When I go to watch football matches at Tottenham, I find it interesting to see the scores and summaries of other teams during e.g. the half time break. There are many sites and applications that can do this. One I use often is the BBC website, where they have a page that summarises what is happening “around the grounds” in one page, with a list of “comments”. A comment might look as follows: –
90+2 mins Man City 1-0 Everton
Throw to Everton deep inside their own half. They have to hurry up.
Some comments may be longer. Others will have images or thumbnails alongside them. But the basic idea is to let you know what is happening across all the games in the Premier League (there are usually 4-5 games being played at once, but sometimes this can rise up to 10)
If my mobile phone network provider EE are not playing up, and I can get reception, then I will use that site at half time, full time, and sometimes mid-way through the game if there’s a stoppage for e.g. injury. The problem is that the site has recently had a bit of an overhaul and I’ve noticed that it sometimes takes age to load, so I wanted to find out why this was – was it EE or just the new BBC site design?
Analysing website performance
The site’s changed because in the past it used to simply be a static list of “comments” that would auto refresh on a regular interval; it’s now more like a SPA, with a static HTML shell with JS, plus a dynamically updating set of data in the centre. It also now loads in two parts – first, a subset of data that contains the 10 most recent comments, and then a button to load all comments for the day (for a typical Saturday, this might be up to 500 comments).
To capture the data, I used the excellent debugging and profiling support built into Firefox that lets you monitor network activity and then divide it up based on the type of data e.g. HTML or CSS. I then put that into a simple F# script and then used FSPlot to push it into HighCharts in a variety of graphs.
Some of the results were quite surprising.
The first is that in the “initial” load of the page (just to see the ten most recent comments), you have to download an astonishing 2.2MB of data, across 85 files. Worst still is how this is spread: –
That’s right.
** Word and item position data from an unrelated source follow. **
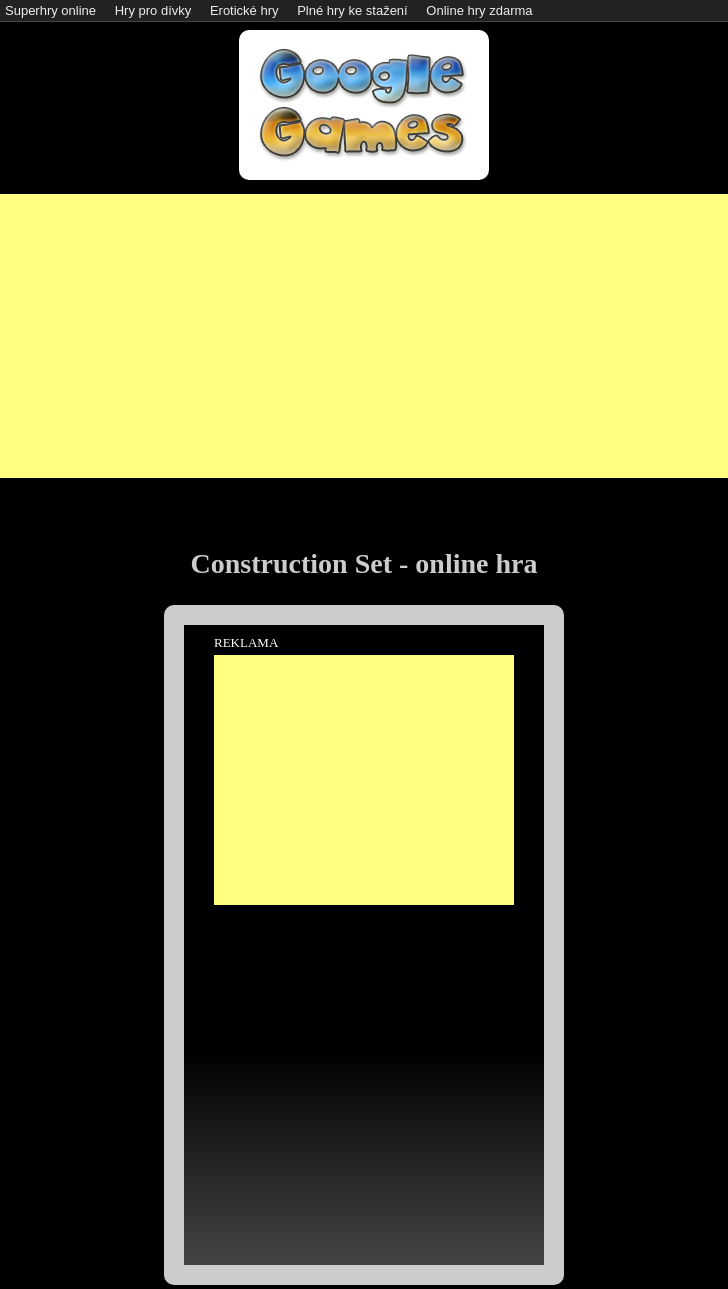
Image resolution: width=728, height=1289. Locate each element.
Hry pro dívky (153, 10)
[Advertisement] (364, 334)
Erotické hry (244, 10)
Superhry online (50, 10)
Over 9mb of data needs to be downloaded on your phone just to see what’s happening with the eight or ten teams playing football today. Whilst the JS, CSS and HTML shell are unchanged, over 7mb is taken up by 192 images (some of which weigh in at over 700k each). The extra content file (containing the remaining 400+ text comments) comes in at about 700k in total, which accounts for around 8% of the total amount download (although whilst this in itself is in JSON, there’s embedded HTML within the payloads).
BBC web team – this is not a good experience. Even on my desktop PC, when I click the “load all comments” button, it locks Firefox for a couple of seconds when it downloads the remaining comments and then associated images etc. And the main use case is very simple: –
As a football fan, I want to quickly read what is happening around the grounds so that I can laugh/cry at the results.
Nowhere in the above sentence does it say anything about wanting to wait 5 minutes whilst it loads a million images. Nowhere does it say anything about wanting to use up a percentage of my data plan for tons of irrelevant pictures. I just want to read some football commentary!